Neesa Garvey can’t let go of the hunt for her sister. Fourteen years after Deena’s disappearance, she won’t accept the story that her sister willingly abandoned her daughter. She suspects Deena’s volatile husband Lucas Chevalier is the man behind Deena’s disappearance and subsequent cover-up.
Though Lucas Chevalier trades on his good looks and charm, he is prone to unpredictable bursts of anger. Now a single father raising Ruby in rural Vermont, he’s a covert maneuverer, repeatedly telling his daughter that the troubled Deena abandoned them, and he won’t further disclose information about her mother. A computer programmer, and avid outdoorsman, Lucas home schools Ruby with his peculiar, unsanctioned curriculum, which is in keeping with their solitary, rural lifestyle.
Ruby Chevalier is friendless and isolated, until the day child services inexplicably arrives at their home and tells Lucas he’s neglected proper registration of home school regulations. State law mandates that Ruby attend the local middle school, but now that she’s in a position to socialize, Ruby’s friendships are strained because she fears people will find out about her missing mother.
When her suspicions are raised by a series of mailed envelopes with her name on them that Lucas is hiding, Ruby goes against Lucas’ rules and uses a school computer for an online search of Deena Garvey. Newspaper reports from the year 2004 suggest Deena’s disappearance is linked to domestic violence, and Ruby becomes all the more curious about her mother while growing more in fear of her father.
The taciturn Clover aids and abets her son, Lucas. She owns the house where Lucas and Ruby live and is complicit in withholding information about Deena from Ruby. Though a steady presence in the home, her relationship with Ruby is strained, due to the hold over her the controlling Lucas maintains.
Because Lucas assured she was denied court visitation rights to keep in contact with Ruby, Neesa hires a Vermont detective to keep tabs on her niece and report his findings to her in Pennsylvania. The detective’s attempts are fraught with multiple obstacles designed by Lucas. When the detective comes to the house, it is Clover who turns him away per Lucas’ instructions.

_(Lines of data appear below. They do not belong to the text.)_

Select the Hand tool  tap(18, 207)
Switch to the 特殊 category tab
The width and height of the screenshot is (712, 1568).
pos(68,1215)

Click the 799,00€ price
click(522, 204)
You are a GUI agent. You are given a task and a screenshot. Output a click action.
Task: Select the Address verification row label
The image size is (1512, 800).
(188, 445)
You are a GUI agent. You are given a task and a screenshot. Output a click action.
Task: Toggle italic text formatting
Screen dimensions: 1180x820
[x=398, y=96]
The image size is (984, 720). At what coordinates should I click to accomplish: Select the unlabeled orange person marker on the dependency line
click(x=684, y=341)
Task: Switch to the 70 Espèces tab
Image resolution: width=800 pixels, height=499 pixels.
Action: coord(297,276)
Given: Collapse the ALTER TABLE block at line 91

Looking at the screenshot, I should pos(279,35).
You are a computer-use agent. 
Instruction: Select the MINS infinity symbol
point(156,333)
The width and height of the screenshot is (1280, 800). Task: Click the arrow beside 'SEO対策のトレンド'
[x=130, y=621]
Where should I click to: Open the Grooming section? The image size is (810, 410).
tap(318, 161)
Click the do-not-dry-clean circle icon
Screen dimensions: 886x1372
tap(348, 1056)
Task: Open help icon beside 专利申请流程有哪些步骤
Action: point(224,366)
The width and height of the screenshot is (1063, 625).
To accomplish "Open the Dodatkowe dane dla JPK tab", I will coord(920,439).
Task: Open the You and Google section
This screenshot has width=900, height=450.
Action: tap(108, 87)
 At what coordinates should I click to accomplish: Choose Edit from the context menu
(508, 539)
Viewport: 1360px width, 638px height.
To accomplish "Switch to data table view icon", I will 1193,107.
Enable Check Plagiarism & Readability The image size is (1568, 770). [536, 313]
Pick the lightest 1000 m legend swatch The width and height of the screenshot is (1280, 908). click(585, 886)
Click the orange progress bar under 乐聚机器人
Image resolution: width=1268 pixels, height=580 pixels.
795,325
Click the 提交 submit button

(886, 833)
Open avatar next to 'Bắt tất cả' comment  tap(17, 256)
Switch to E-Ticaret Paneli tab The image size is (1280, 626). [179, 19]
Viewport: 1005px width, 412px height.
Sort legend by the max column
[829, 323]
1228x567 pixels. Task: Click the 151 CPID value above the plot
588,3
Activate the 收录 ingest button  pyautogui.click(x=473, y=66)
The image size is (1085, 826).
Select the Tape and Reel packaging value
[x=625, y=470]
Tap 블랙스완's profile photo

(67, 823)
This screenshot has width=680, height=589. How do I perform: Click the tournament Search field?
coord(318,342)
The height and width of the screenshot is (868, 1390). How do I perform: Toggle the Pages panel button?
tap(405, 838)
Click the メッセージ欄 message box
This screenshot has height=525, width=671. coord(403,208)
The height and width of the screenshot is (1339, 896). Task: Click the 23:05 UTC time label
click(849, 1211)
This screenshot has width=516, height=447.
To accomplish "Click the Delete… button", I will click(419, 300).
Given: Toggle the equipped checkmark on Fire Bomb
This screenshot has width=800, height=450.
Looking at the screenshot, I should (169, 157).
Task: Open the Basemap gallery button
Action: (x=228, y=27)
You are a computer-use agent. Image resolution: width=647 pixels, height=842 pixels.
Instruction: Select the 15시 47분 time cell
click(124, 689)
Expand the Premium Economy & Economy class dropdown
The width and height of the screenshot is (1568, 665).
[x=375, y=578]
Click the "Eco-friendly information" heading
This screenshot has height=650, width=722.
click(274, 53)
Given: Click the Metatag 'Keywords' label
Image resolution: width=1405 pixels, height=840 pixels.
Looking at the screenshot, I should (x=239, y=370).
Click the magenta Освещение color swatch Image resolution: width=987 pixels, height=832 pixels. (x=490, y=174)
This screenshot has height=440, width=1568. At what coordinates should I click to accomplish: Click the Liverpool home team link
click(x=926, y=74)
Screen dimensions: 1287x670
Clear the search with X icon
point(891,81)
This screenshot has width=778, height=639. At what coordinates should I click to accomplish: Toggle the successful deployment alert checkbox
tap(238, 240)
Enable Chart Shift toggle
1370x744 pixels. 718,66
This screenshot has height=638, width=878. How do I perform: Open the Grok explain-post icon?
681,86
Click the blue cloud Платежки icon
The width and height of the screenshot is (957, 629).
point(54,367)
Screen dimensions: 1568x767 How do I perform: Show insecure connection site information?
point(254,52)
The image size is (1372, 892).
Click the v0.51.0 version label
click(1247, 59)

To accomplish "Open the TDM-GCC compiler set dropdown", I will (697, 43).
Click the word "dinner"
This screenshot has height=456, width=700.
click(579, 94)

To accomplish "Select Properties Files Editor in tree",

Tell Me What I Am is suspensefully paced throughout its 14-year time frame. In third person points of view, Mannion oscillates between Ruby and Neesa’s perspectives, keeping the tension at a simmer while revealing the salient facts in increments, building between Ruby’s coming of age and growing awareness, and Nessa’s dogged attempts from a distance at saving her niece’s life, in loyalty to her beloved sister, whose true whereabouts have become the central mission of Neesa’s life.
Mannion’s use of language is spare and unembellished, adding a seamless fit to the dark tenor of the story. In poignant, perfectly placed foreshadow suggesting the foreboding nature of the book’s mystery, Neesa, who is taking a course at Penn and working with Philadelphia artists, explains the meaning of the word palimpsest to a friend, with regard to her colleagues’ current project, “The things their work has in common is how the past persists, even though that text has been over-written by something else.”
A deep-probing, layered story undulating through the shadows of domestic violence, Tell Me What I Am is a finely wrought psychological thriller that will intrigue the discerning reader. It raises questions about the difference between well-placed and improperly placed family loyalty and will surely provide a lively topic for book club discussion.